The minute you saw who she really is, the minute she dropped the mask and started demanding the accommodations and respect and autonomy that she needs to function as an autistic person, you have taken it as an attack on your sense of self. You hate her, actually, because she's no longer a willing appendage to your ego.
I could understand a person acting this way if they were in an abusive relationship.
Oh my god, you're so close to enlightenment here.
To be honest, if I were friends with your wife, hearing all of these red flags from you, I'd recommend that she make an escape plan, and leave in secret as soon as she can get away without you stopping her, before you escalate to violence that lands you in prison, and her in the hospital/grave.
I'm reporting this for violating Rule 1 of this sub. You're an allistic partner asking for advice about how to manipulate/control/change an autistic person. This is abusive and, I do not us this term lightly, actually evil.
Please leave your wife before this goes further and you do something you can't take back.
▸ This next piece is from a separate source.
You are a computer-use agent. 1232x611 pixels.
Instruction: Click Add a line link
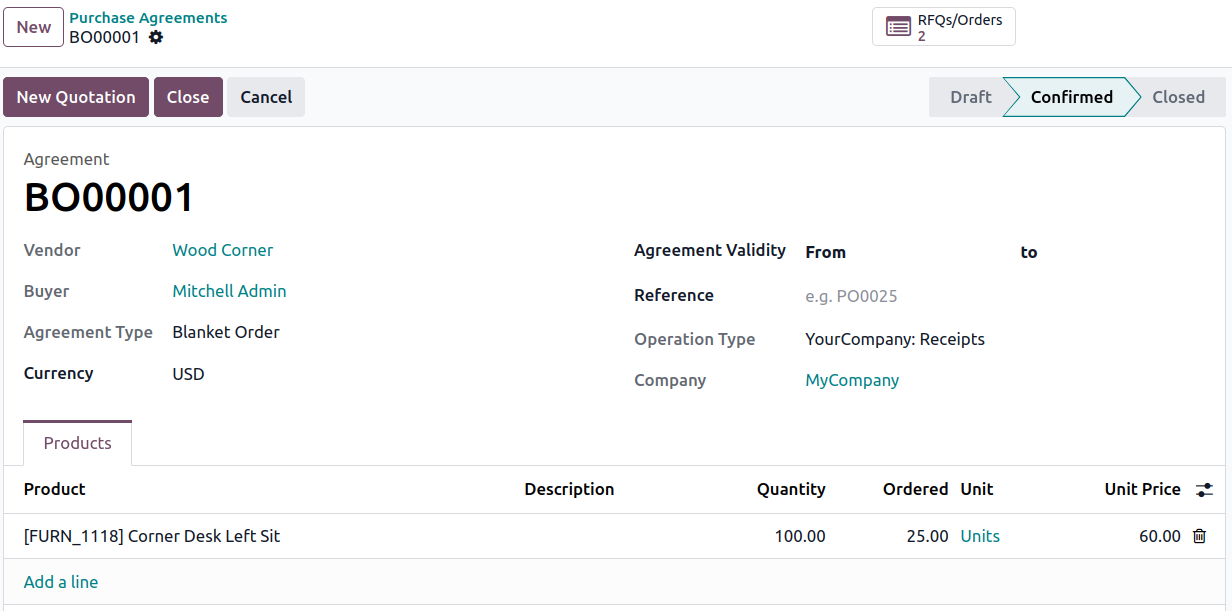[61, 582]
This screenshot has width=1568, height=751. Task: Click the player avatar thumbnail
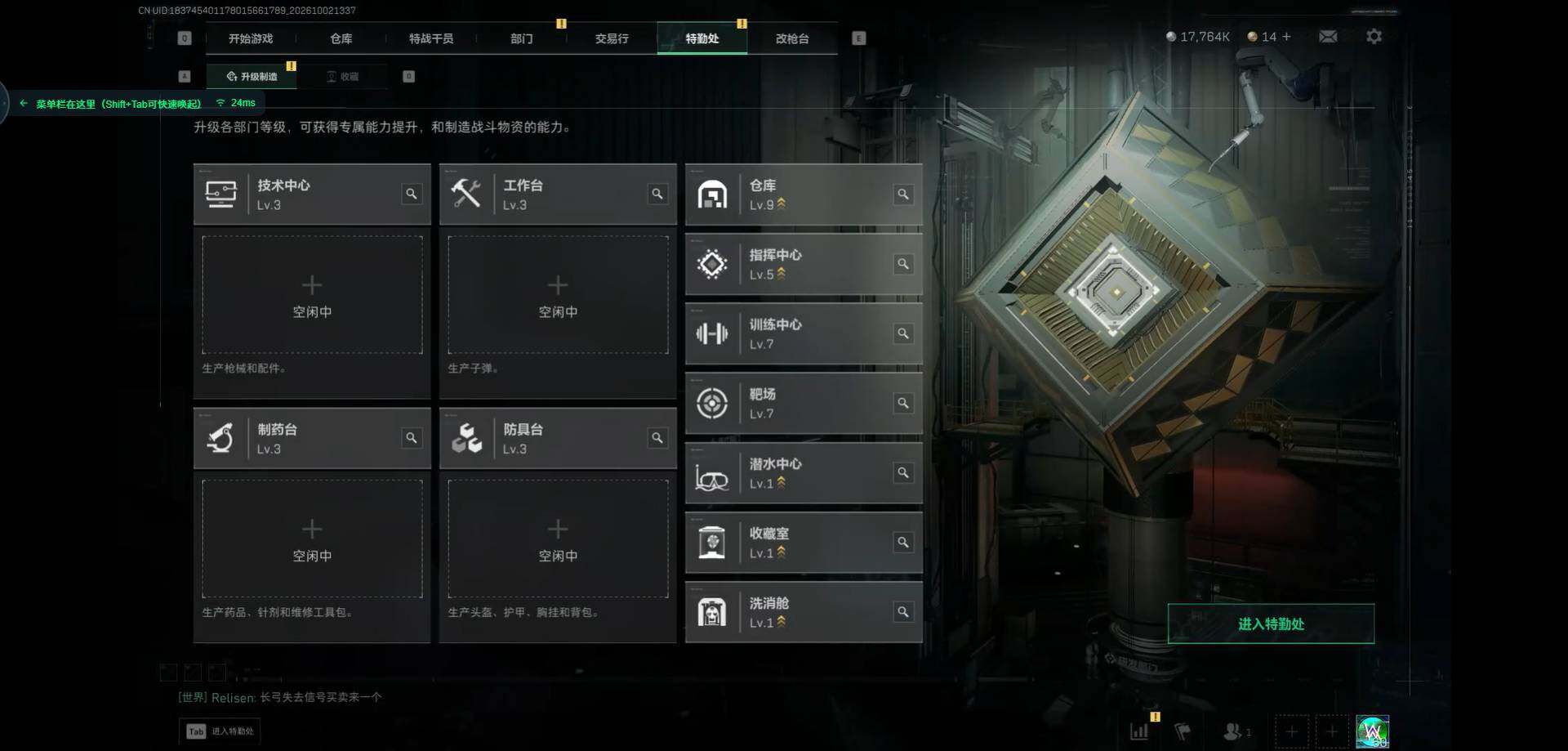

You can save face by claiming she's the problem, bad mouth her to all your shared friends, whatever. Just get away from her so she can heal and take her life back, before you become even more of an abuser. Split up your things, get a no-fault divorce, and move on with your separate lives.
This is a repetitive story with a very dark ending in the vast majority of cases.
https://www.reddit.com/r/AutismTranslated/comments/1pqs8oe/comment/nuwxh1x/?context=3
Hi again.
I reported your complaints about your wife on the other sub and got it removed. Unfortunately, my reply also got removed, because despite earnestly trying to help you see the situation clearly, I did cross the line into "invalidating" (I would call it "challenging") your beliefs about the story.
Lucky for you, I saved a copy before it was deleted. http://simp.ly/publish/3T2340 (edit: had to roll the URL because simplenote is like that sometimes)
I think that it is clear from what you write that this is an abusive dynamic, and that you are the (perhaps unwitting, but nevertheless empowered and narcissistic) abuser. Furthermore, continuing to seek out validation from autistic people online, polishing your story with our input, all in service of bolstering your aggrieved/outrage supply, is extremely inappropriate behavior.
I am disappointed in my fellow autists who are failing to see this. But people do give the protagonist the benefit of the doubt, and you are benefitting from this.
My earnest advice, which will improve your life and avoid a very common and extremely dangerous situation: You should leave your wife, as soon as possible, so that you and she can both get out of this codependent dynamic, and go on to have happier lives, far far away from one another.